Two former Detroit Titans were selected in the MLL Supplemental Draft this afternoon:

DETROIT (12/14/2016) — Two Titans who helped the University of Detroit Mercy men’s lacrosse team capture a MAAC Championship and set a school record for wins will now have an opportunity to continue their careers professionally as Mike Birney (Plymouth, Mich. / Catholic Central) and Paul Bitetti (Plainview, N.Y. / Bethpage) were both chosen in Major League Lacrosse’s Supplemental Draft on Wednesday.

Birney was selected in the 11th round, 98th overall, by the Ohio Machine, while Bitetti was tabbed in the 13th round, 109th overall, by the Atlanta Blaze.
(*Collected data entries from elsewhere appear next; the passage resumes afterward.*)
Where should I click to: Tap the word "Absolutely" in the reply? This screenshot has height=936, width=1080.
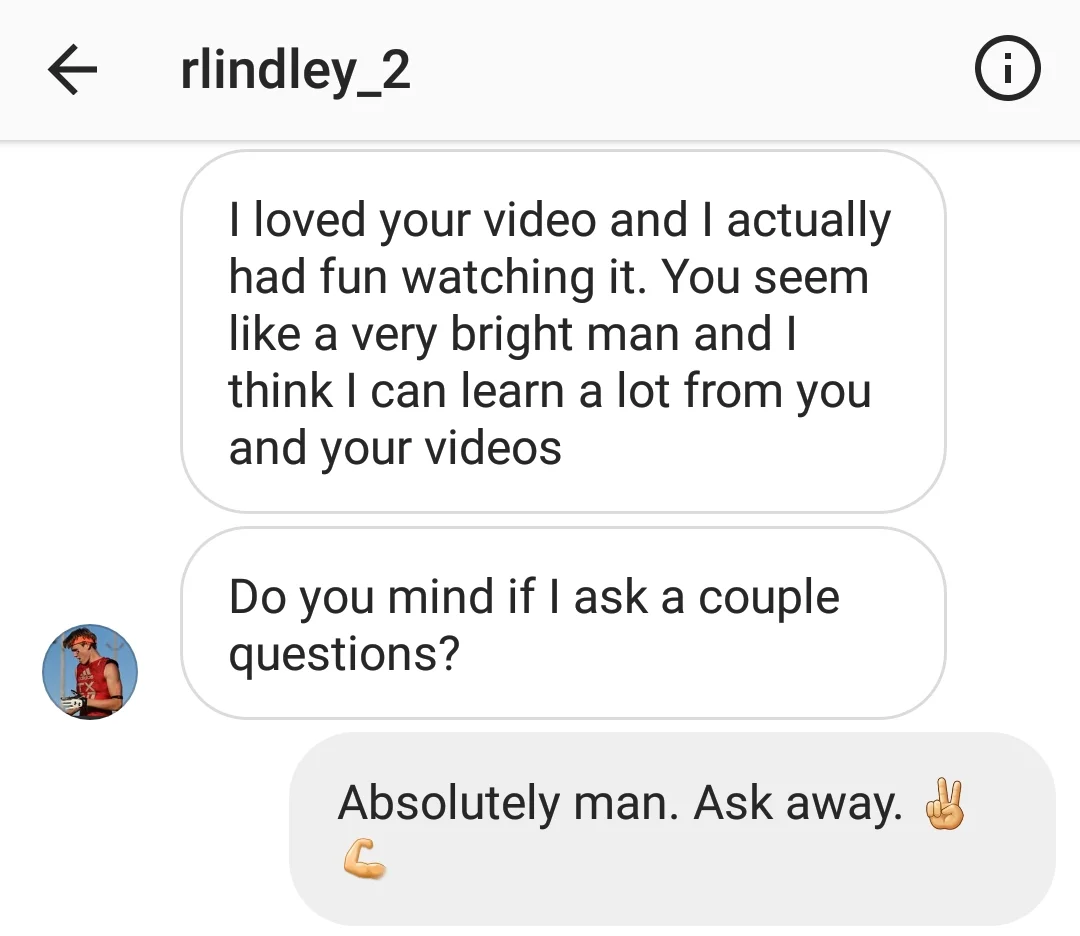coord(449,804)
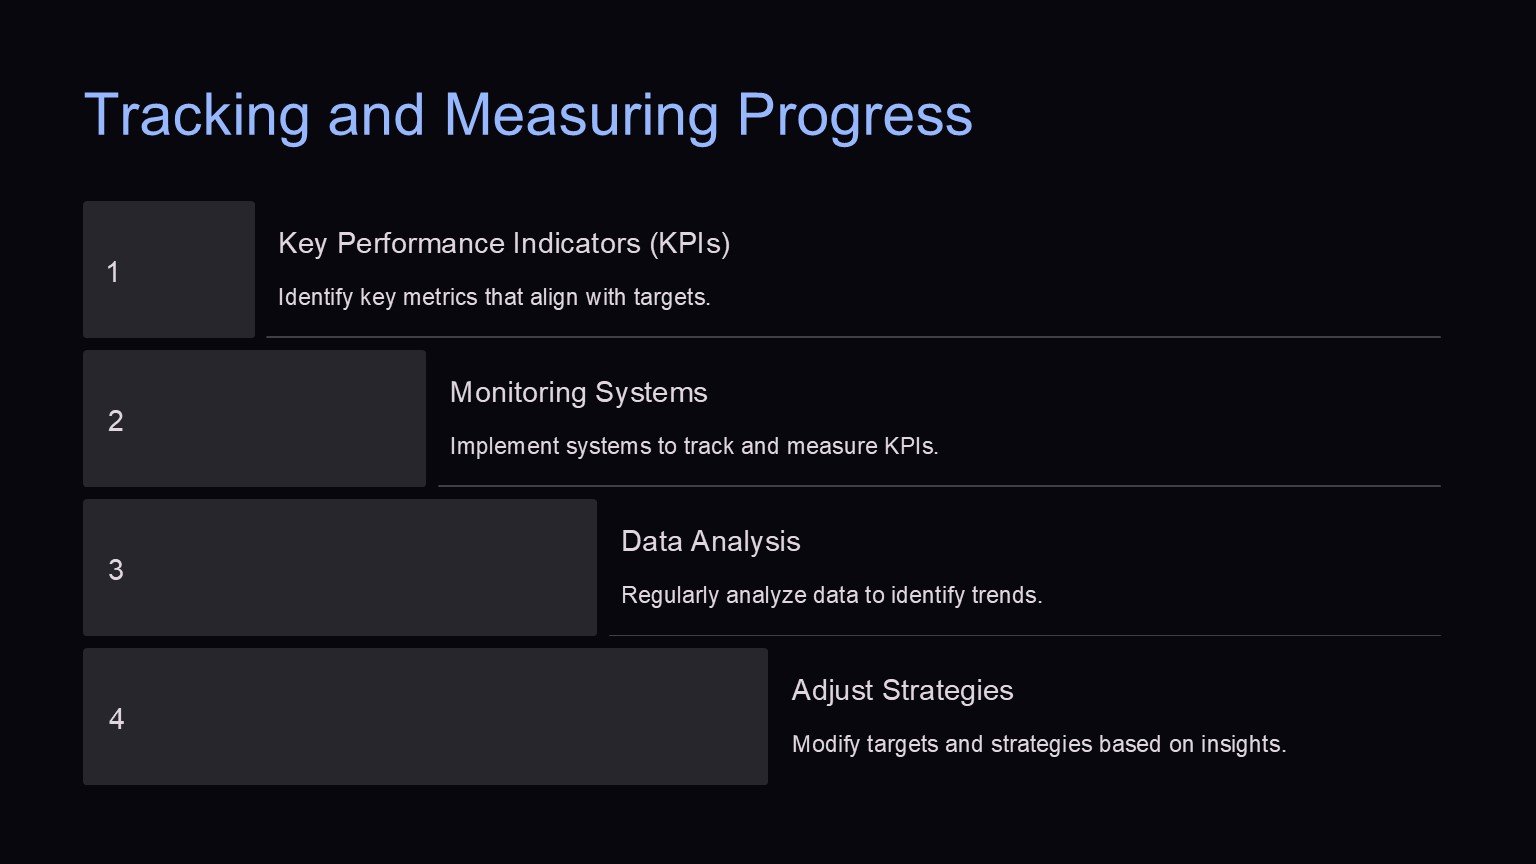Select the step 1 numbered block
Image resolution: width=1536 pixels, height=864 pixels.
pyautogui.click(x=169, y=270)
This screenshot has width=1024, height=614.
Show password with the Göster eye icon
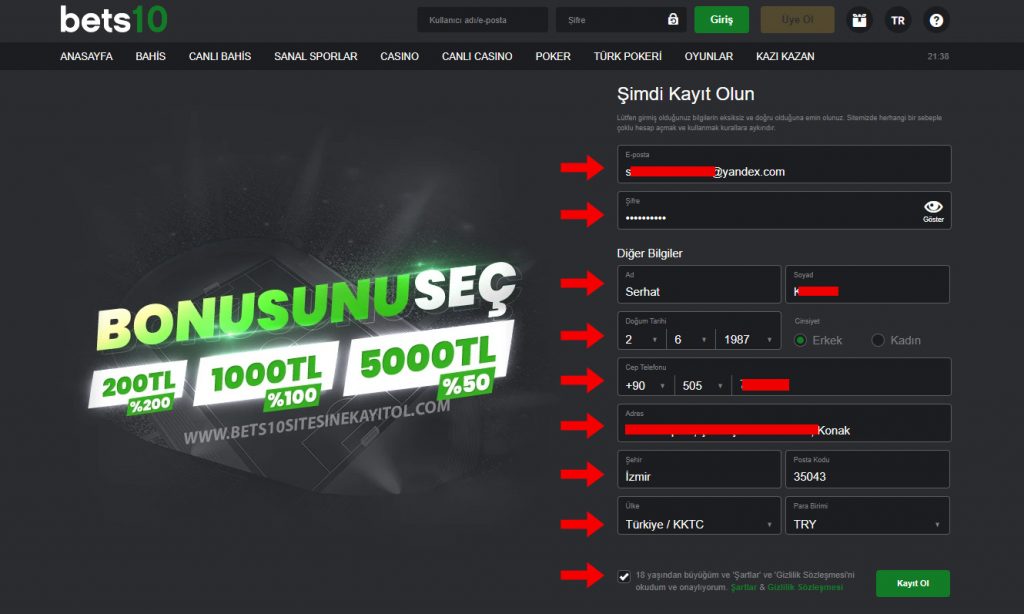tap(933, 211)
They are now the fourth and fifth players, respectively, to be drafted professionally joining Shayne Adams (second round, 21st overall, in 2015 by NLL’s Vancouver Stealth), Joel Matthews (fourth round, 31st overall, in 2012 by the NLL’s Buffalo Bandits) and Jordan Houtby (fourth round, 29th overall, in 2013 by the NLL’s Minnesota Swarm).

Birney provided one of the biggest highlights in Detroit Mercy history with his overtime goal to win the MAAC Championship in 2013. He was selected Second Team All-MAAC as a sophomore, junior and senior. In 2014, he was tied for second on the team with 18 goals and six were with the man-up, helping the Titan extra-man attack set a NCAA record in man-up offense efficiency (.586).

As a sophomore in 2013, he was the MAAC’s Most Outstanding Player in the conference championship after scoring eight goals in the event, including the game winners against Marist and Siena. He finished his career third in school history with 16 man-up goals, fourth in total goals (63) and hat tricks (8), fifth in points (89), and tied for seventh in assists (26).

Bitetti was one of the best defensemen in the MAAC during his four years and was selected All-MAAC First Team three times. He led the team with 17 caused turnovers and was fourth in the MAAC posting 1.42 caused turnovers per game as a senior in 2016. As a sophomore in 2014, he topped the squad with a career-high 24 caused turnovers and ended the season 12th in Division I and leading the MAAC with 1.85 caused turnovers per game.

A two-time team captain, he ended his career appearing in 52 games and tallying 55 ground balls and 59 caused turnovers, fourth in school history.

The duo helped the Titans reach the NCAA Tournament in 2013 after winning the MAAC as a four seed and upsetting top-seeded Marist in the semifinals and perennial MAAC powerhouse Siena in the title game. The pair was also a part of the program that defeated Ohio State in 2015 en route to a school-record eight victories.

Both players also earned the Academic Excellence Award, given to Titan student-athletes who achieved academic excellence during their time at Detroit Mercy recording at least a 3.0 GPA for every semester that they participated in college athletics. They were also four-time members of the MAAC Academic Honor Roll and the MAAC All-Academic Team.

Meanwhile, Michigan’s Kyle Jackson, who was selected in the initial entry draft, will stick with the Boston Cannons for the time being:

This has been your regularly-scheduled semi-annual post*

*Only sort of kidding.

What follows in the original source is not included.